Islanders rally to protect old growth
About 120 people lined the road in front of the Salt Spring RCMP station on Saturday to demand the halt to logging of old-growth forest on southern Vancouver Island.
They also rallied to express support for the Rainforest Flying Squad, the name adopted by people who started making camps and blockades last summer in the Fairy Creek watershed near Port Renfrew, where some of the last three per cent of old-growth forest in B.C. is located.
A number of Salt Spring Islanders have been participating in blockades, including Kim Murray, who updated Saturday’s crowd on what is happening at six sites. Because media have recently been denied access by the RCMP, she said, it’s impossible to get clear and unbiased information, but Murray described a “militarized” police presence and arrests of protesters taking place “as we speak.”
“There’s no legal support allowed in, so no lawyers, no police liaison. Nobody except a militarized police force, with helicopters — I don’t know how much we are spending on this as taxpayers — every camp is getting dive-bombed by helicopters. Right now there are people in tree platforms getting trees felled right beside them with no industry supervision, no RCMP supervision, and we are not allowed in to provide any support.”

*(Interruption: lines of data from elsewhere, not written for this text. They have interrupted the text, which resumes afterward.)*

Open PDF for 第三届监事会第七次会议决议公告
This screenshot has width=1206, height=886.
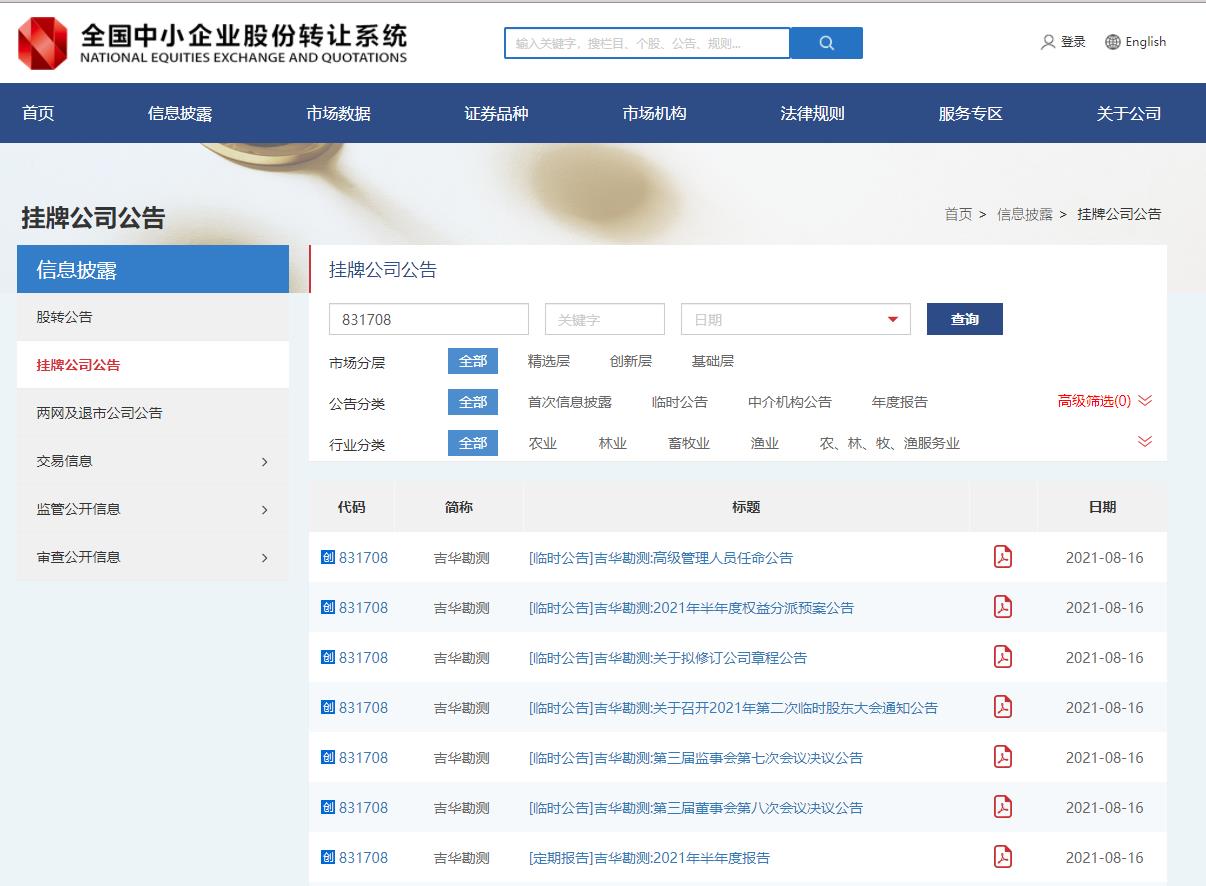(1002, 757)
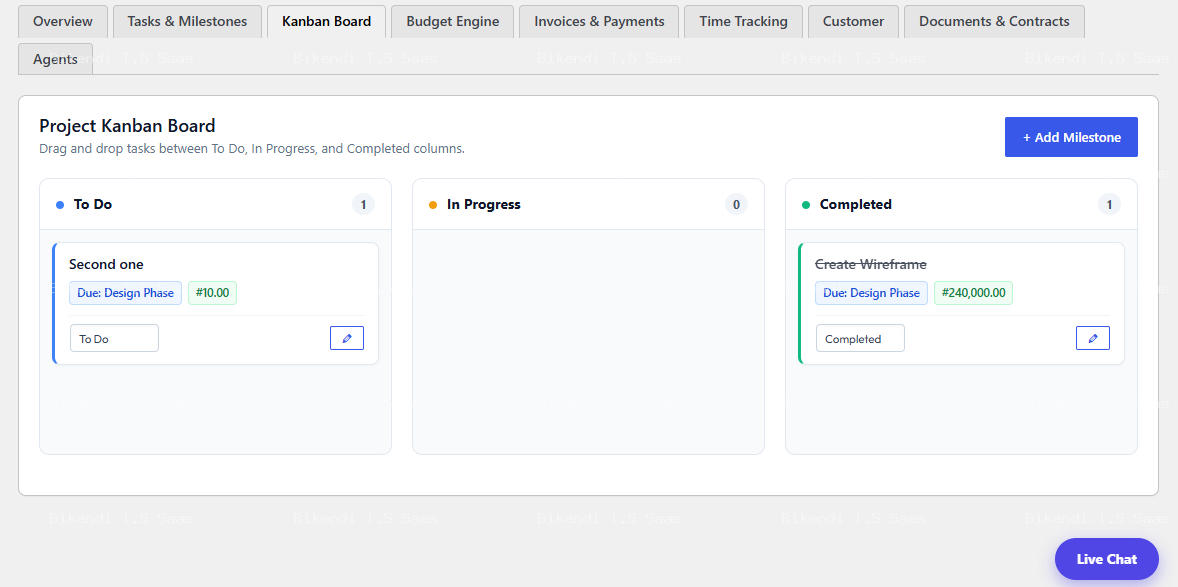Click the #10.00 amount badge
Image resolution: width=1178 pixels, height=587 pixels.
click(x=213, y=293)

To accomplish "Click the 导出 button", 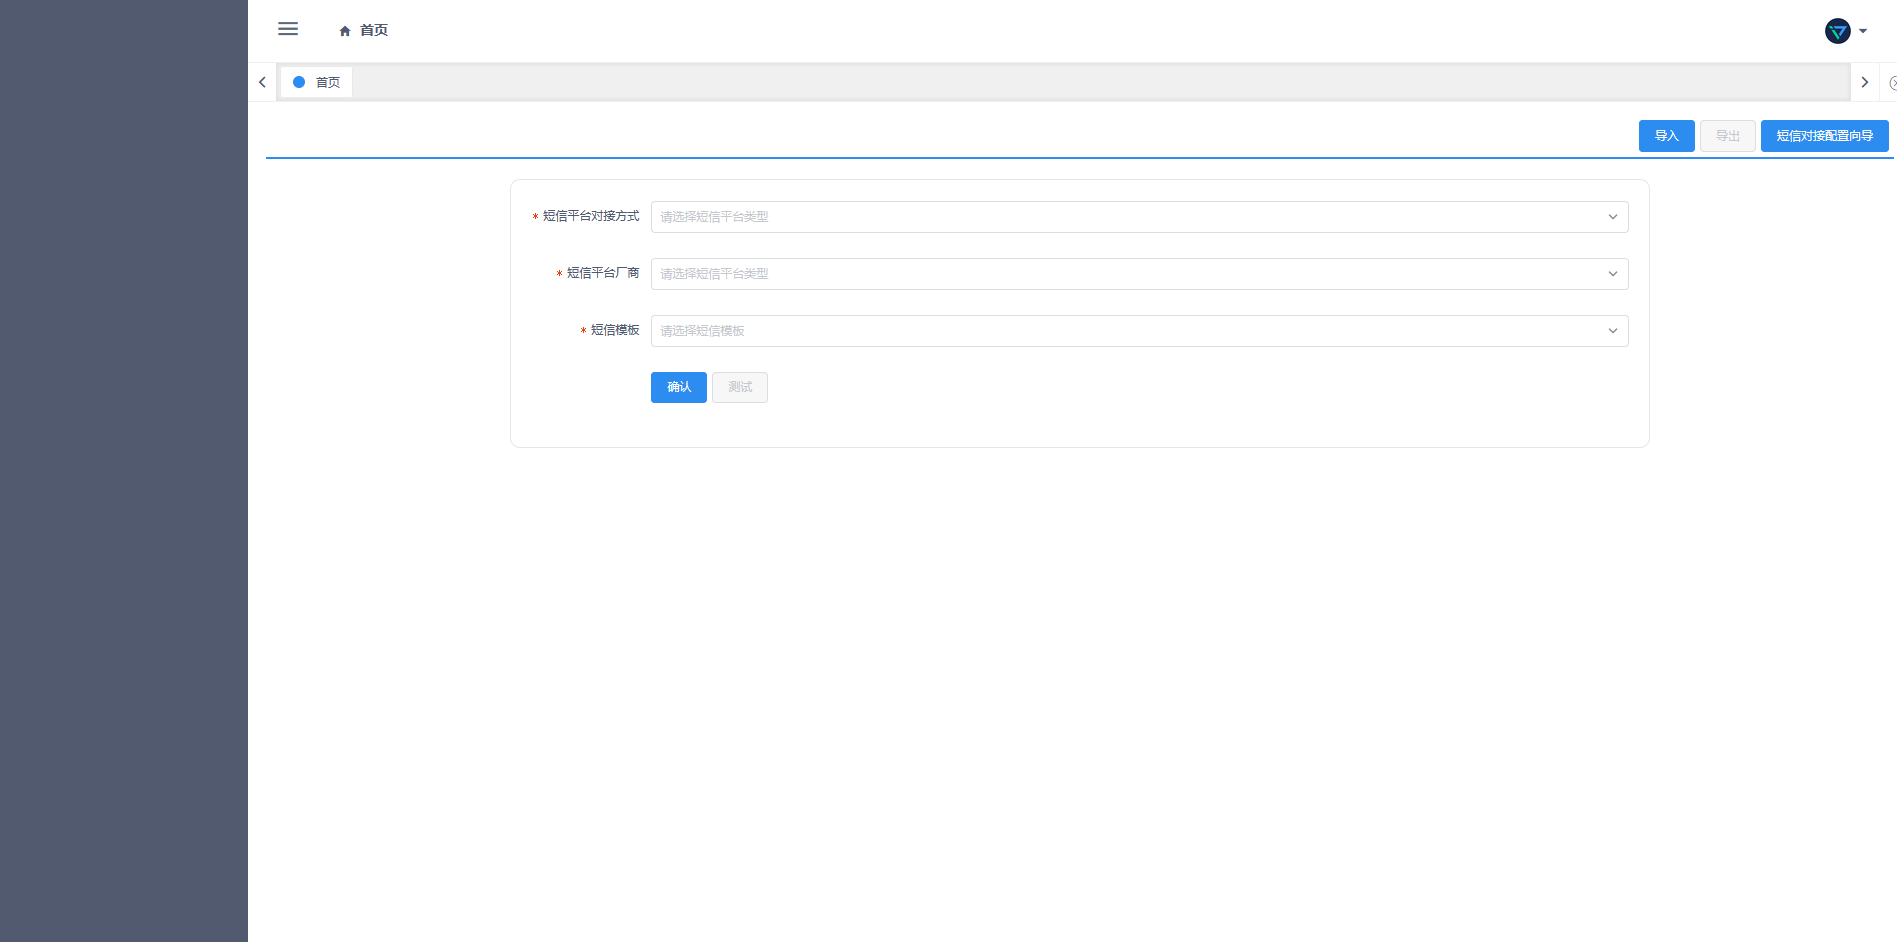I will click(x=1727, y=136).
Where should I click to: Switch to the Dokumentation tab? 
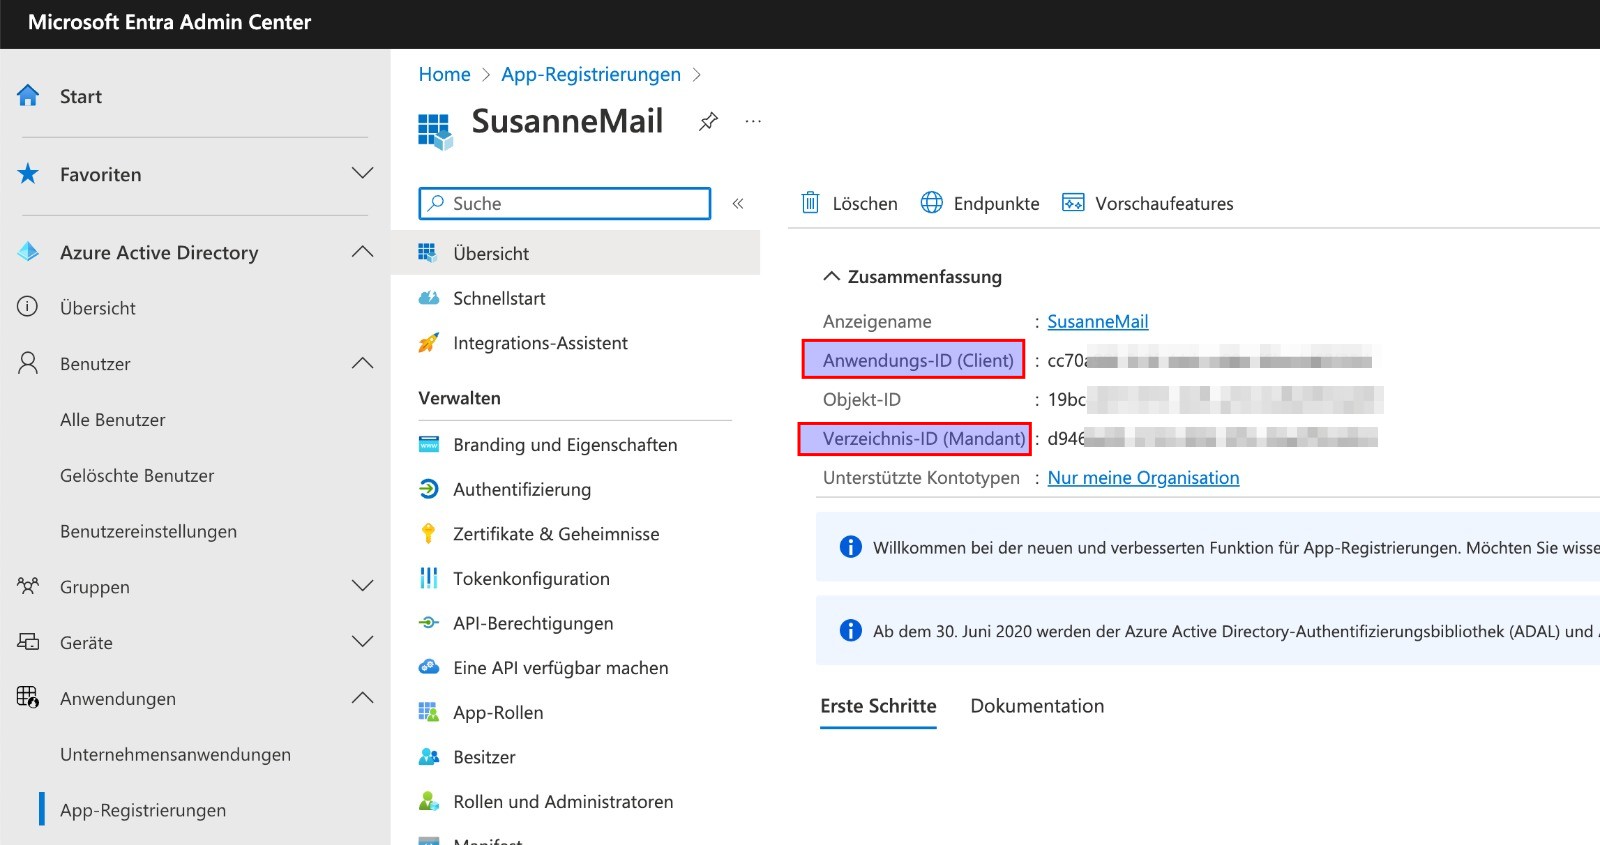coord(1037,706)
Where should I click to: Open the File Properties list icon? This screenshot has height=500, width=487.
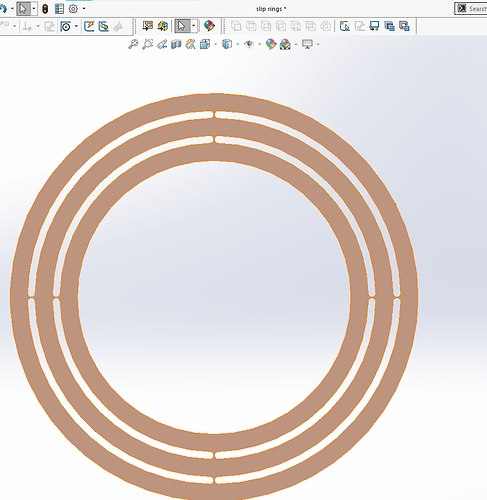tap(59, 9)
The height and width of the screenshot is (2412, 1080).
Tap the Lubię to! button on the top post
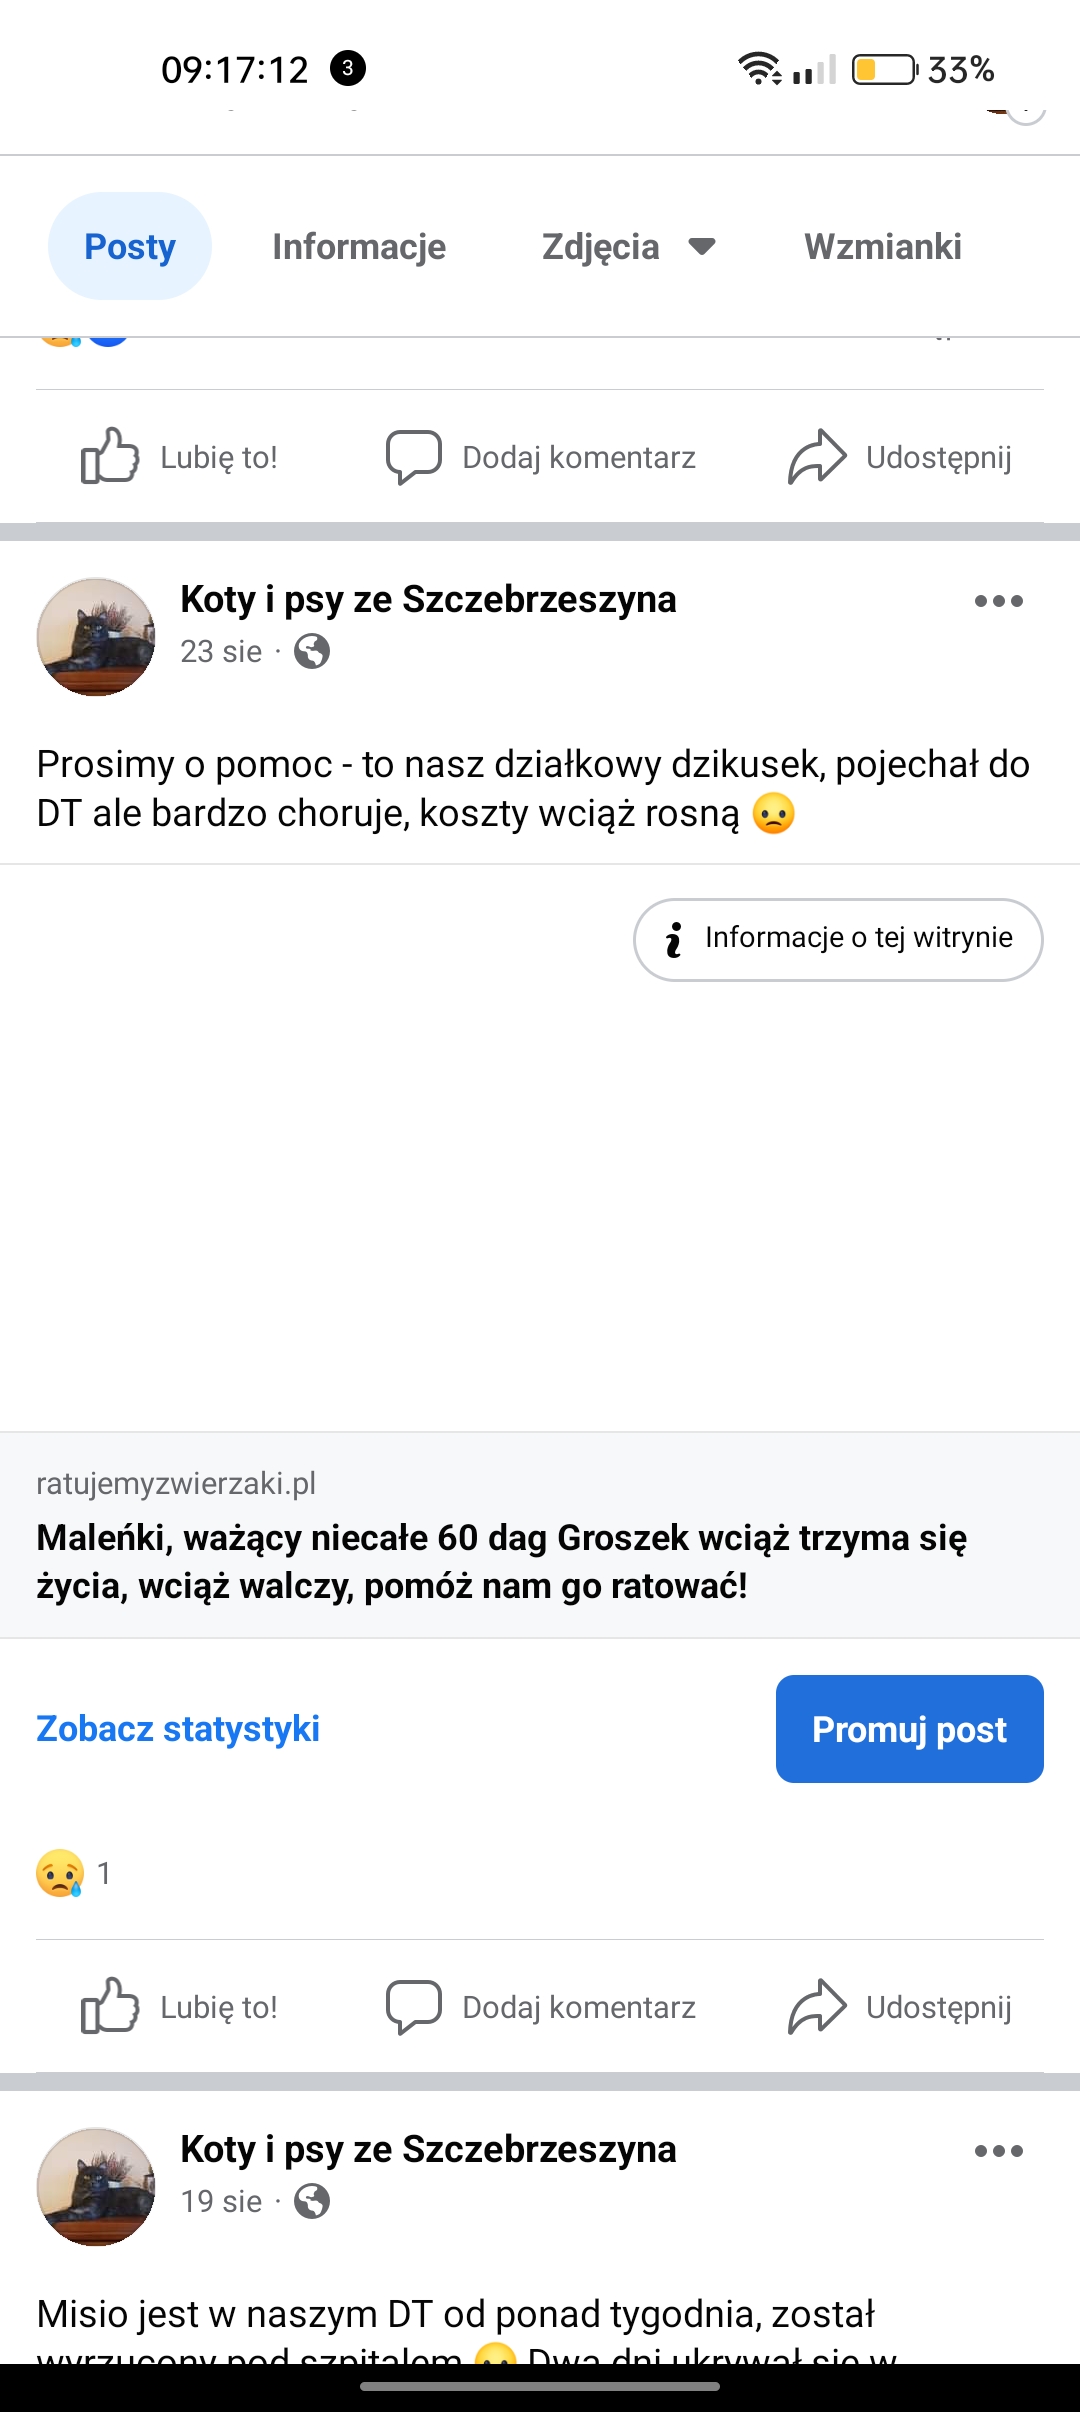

On May 17, police began enforcing an April 1 B.C. Supreme Court injunction granted to Teal-Jones Group of Surrey, which has a provincial government licence to log in the area.
Tom Mitchell has been to the blockade camps seven times in the past several months, camping on four occasions and doing day trips for the other three. He estimates about 60 Salt Spring individuals have participated in blockades at various times, with small camping pods created to minimize interactions due to COVID.
“The Salt Springers are very well regarded as being creative and engaged,” Mitchell said.
Since the rally, carpooling is being arranged to make it easier for people to make the trip.
Organizers also ask people to write letters to and phone the offices of Premier John Horgan, forests minister Katrine Conroy, environment minister George Heyman and Prime Minister Justin Trudeau.